Key resource in overcoming the crises of a blood shortage

The ideal state for medical institutions in the near future would be for artificial blood to always be kept available on shelves in a powder form or as a solution inside of plastic bags. In the case of an emergency, the required amount of artificial blood could be supplied to patients. I am sure that realizing this ideal state would be a significant contribution to improving the health and welfare of mankind.

Artificial blood has various uses in a wide range of fields. In addition to serving as a substitute for red blood cells (a resuscitation solution for patients in shock from loss of blood, a replenishing solution for patients who lost blood during operations, an oxygen-supply solution for use within emergency vehicles), it can be used as an oxygen-supply solution for ischemic regions due to heart failure, stroke or respiratory failure, a perfusate or storage solution for organs used in transplants, a replenishing solution for filling extracorporeal circulation such as heart-lung machines, a sensitizer for increasing the effect of cancer treatments, and an oxygen-supply solution for regenerated tissues and cells. It is also an invaluable resource in the field of veterinary medicine.

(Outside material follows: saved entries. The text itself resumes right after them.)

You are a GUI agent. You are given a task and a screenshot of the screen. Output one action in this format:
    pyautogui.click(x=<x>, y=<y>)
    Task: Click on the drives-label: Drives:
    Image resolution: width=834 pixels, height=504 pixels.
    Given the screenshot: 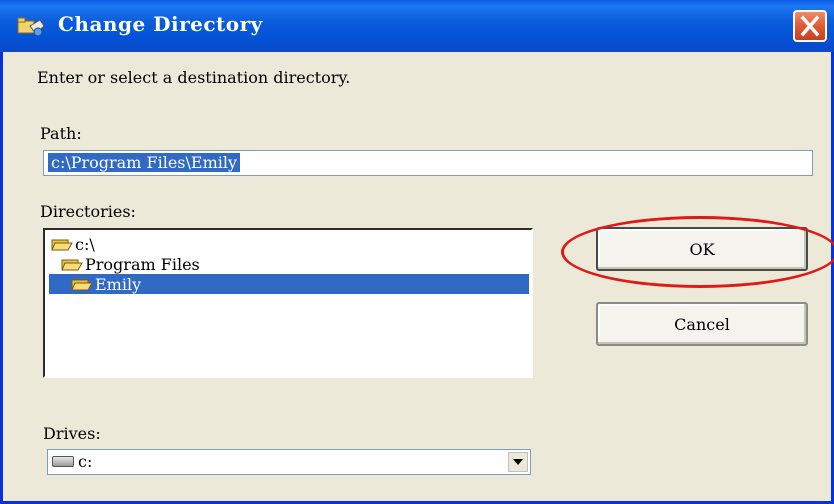 What is the action you would take?
    pyautogui.click(x=72, y=434)
    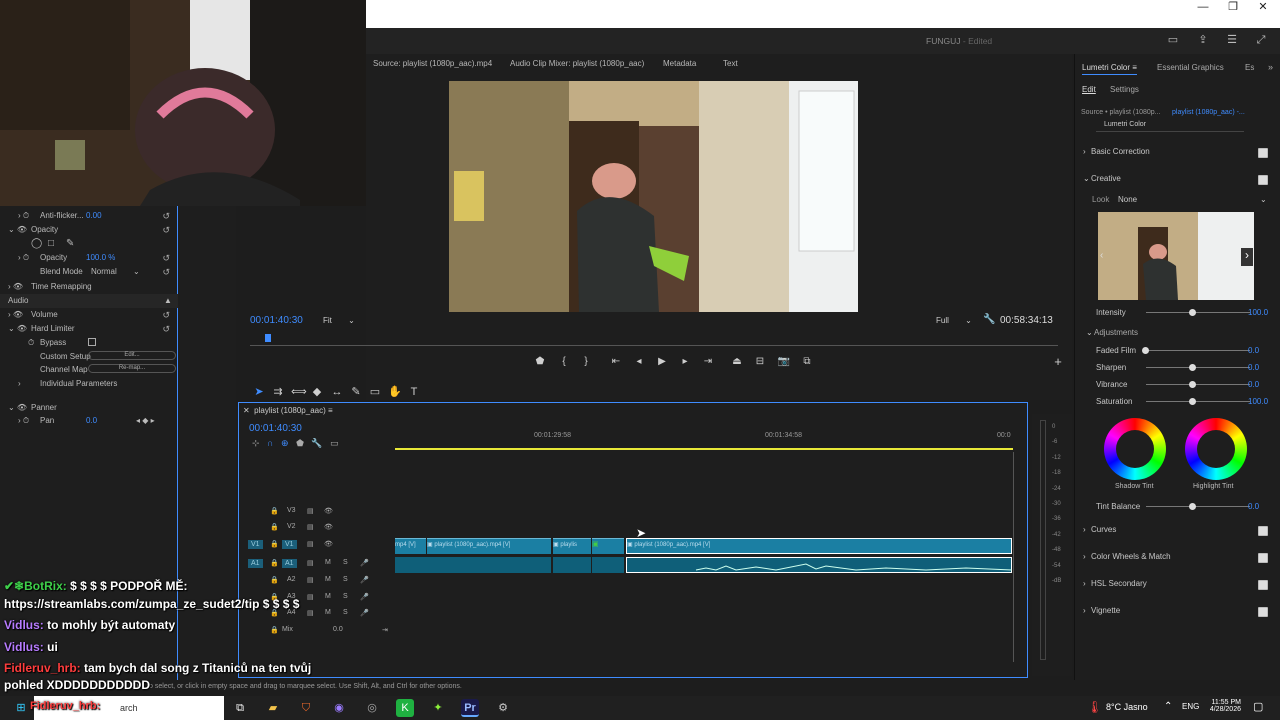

Imagine an artificial blood which can support concentrated need in the event of disaster, can be stored for long periods of time at room temperatures, is not associated with a particular blood type, has no risk of virus infection, and can be used anywhere, anytime and by anyone. The market for such an artificial blood would cover the entire world, including both advanced nations and developing nations. I hope that the development of artificial blood will be a key resource in overcoming the serious blood shortage crisis which Japan will face in the near future. With this goal in mind, I am conducting research at a rapid pace in order to realize the practical use of HemoAct.

Teruyuki Komatsu
Professor, Department of Applied Chemistry in the Faculty of Science and Engineering, Chuo University
Areas of Specialization: Chemistry and Biomaterials
Teruyuki Komatsu was born in Tokyo in 1966. He completed the Doctoral Program at the Waseda University Graduate School of Science and Engineering in 1994. He holds a PhD in engineering. In 1993, he was appointed as Research Fellow of the Japan Society for the Promotion of Science (JSPS). In 1995, he served as Postdoctoral Fellow of the JSPS for Research Abroad (Freie Universität, Berlin; Institute of Organic Chemistry). In 1997, he was appointed as Full-Time Instructor and then as Associate Professor at the Waseda University Advanced Research Institute for Science and Engineering (currently the Waseda Research Institute for Science and Engineering (RISE)). In 2006, he was appointed as Researcher at PRESTO Sakigake of the Japan Science and Technology Agency (concurrently held position). He assumed his current position in 2010.
His research themes include using proteins to develop new biomaterials for use in human health and medical care. He has published more than 140 original-papers. He holds various positions including Director of the Kanto Branch for The Chemical Society of Japan, Director of the Kanto Branch for The Society of Polymer Science, Japan, and Director of The Society of Blood Substitutes, Japan.